**Text passage**

= = = = =

Here’s why: “When an E/M service is a shared/split encounter between a physician and a non-physician practitioner (NP, PA, CNS, or CNM), the service is considered to have been performed ‘incident-to’ if the requirements for ‘incident-to’ are met and the patient is an established patient,” CMS says in section 30.6.1 of the Medicare Claims Processing Manual. “If ‘incident-to’ requirements are not met for the shared/split E/M service, the visit must be billed under the NPP’s UPIN/PIN, and payment will be made at the appropriate physician fee schedule payment.”

In the example above, the incident-to requirements are not met since the physician was not in the suite for the service. The doctor reviewing the NP’s notes later are not enough to satisfy the rules.

2. Some Medicaid Payers Have Their Own Rules

Although you might think of incident-to rules as being enforced universally among government payers, the reality is that not every state Medicaid program handles incident-to the same way.

Example: Texas Medicaid recently spelled out its incident-to guidelines, which appear to be more stringent than the Medicare rules.

= = = = =

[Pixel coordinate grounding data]
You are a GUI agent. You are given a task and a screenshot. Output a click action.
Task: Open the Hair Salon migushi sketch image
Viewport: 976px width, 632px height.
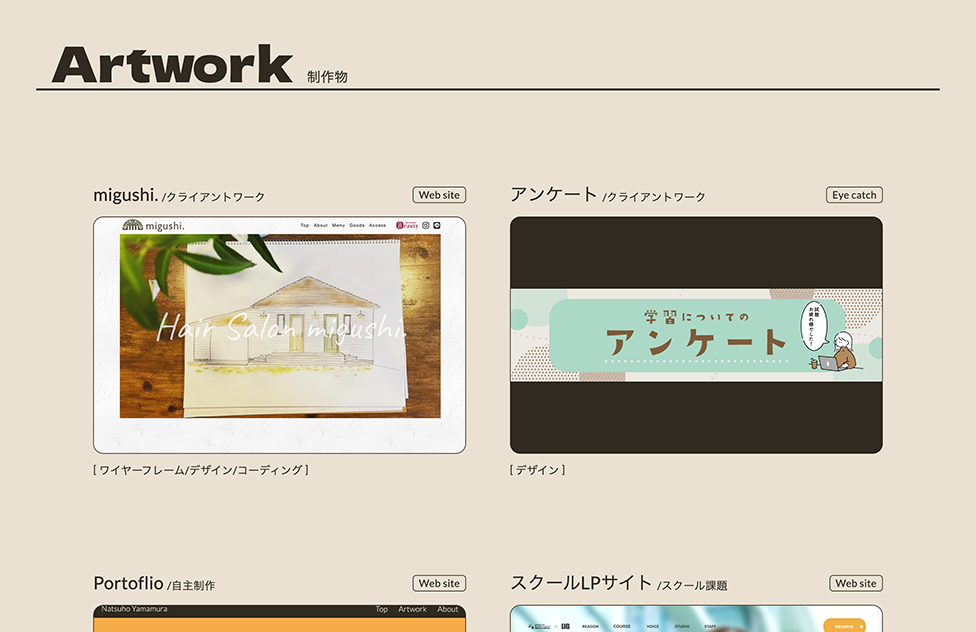(280, 327)
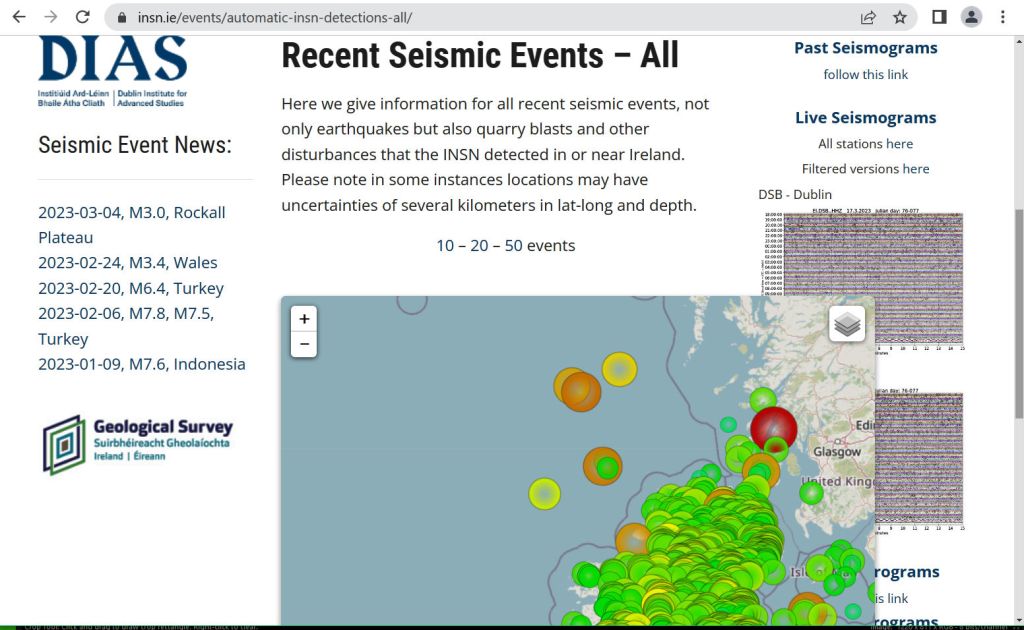Viewport: 1024px width, 630px height.
Task: Show the 10 most recent events
Action: 445,245
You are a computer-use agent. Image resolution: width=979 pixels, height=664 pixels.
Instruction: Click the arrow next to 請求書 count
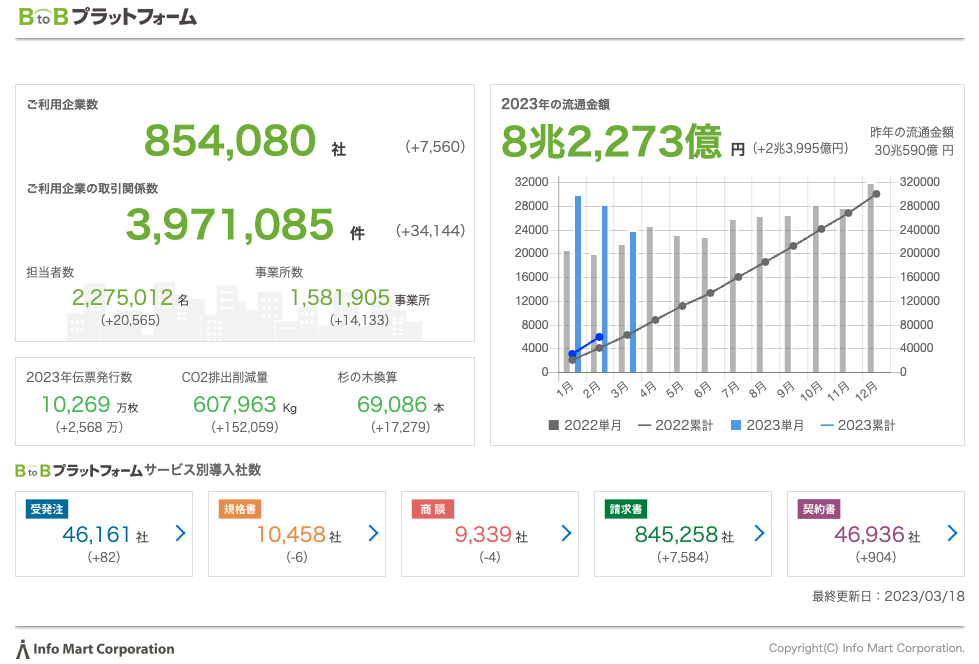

= = = = =

**Task item A**
Rewrite the paragraph in the incident-to billing text that begins "Although you might think" as a shorter version that keeps its main facts.
**Task item B**
According to the incident-to billing text, which section of the Medicare Claims Processing Manual contains the CMS statement on shared/split E/M encounters?
**Task item C**
Carry on the incident-to billing text from the point where it stops.
The grounding data is not needed for any of the work here.

**Result A**
Incident-to rules are not applied the same way by all government payers; state Medicaid programs vary in how they handle them.

**Result B**
Section 30.6.1.

**Result C**
“Previously, Texas Medicaid was silent about physician supervision and involvement in care for services billed incident-to, which presented practices with both flexibility and uncertainty,” says Kris Kwolek, JD, partner with Husch Blackwell LLP in Texas.

This changed significantly effective Jan. 1, when the state specified how the physician must be involved in the patient’s care to qualify for incident-to billing. “The physician must make a decision regarding the patient’s care on the same date as the service rendered by an APRN or PA and the physician’s involvement and decision must be documented in the record,” Kwolek tells Eli.

If your state Medicaid program has a regulation similar to this, making it stricter than the Medicare guidelines, be sure that your documentation stands up to the requirements.

Best bet: “I think to best mitigate risk under the new requirements, a billing physician should at least counter-sign the record of service provided by the PA or APRN on each date of such service,” Kwolek advises. “A counter-signature arguably establishes that the counter-signing physician decided care and treatment documented in the record was appropriate. Any additional specific details a physician adds — such as care instruction —or changes advised by the physician — would further support compliance. It is important that the record of physician decision-making be dated to mitigate against recoupment based on an inability to show when the decision-making took place.”

3. CMS May Allow Rule Tweaking for Some Homebound Patients.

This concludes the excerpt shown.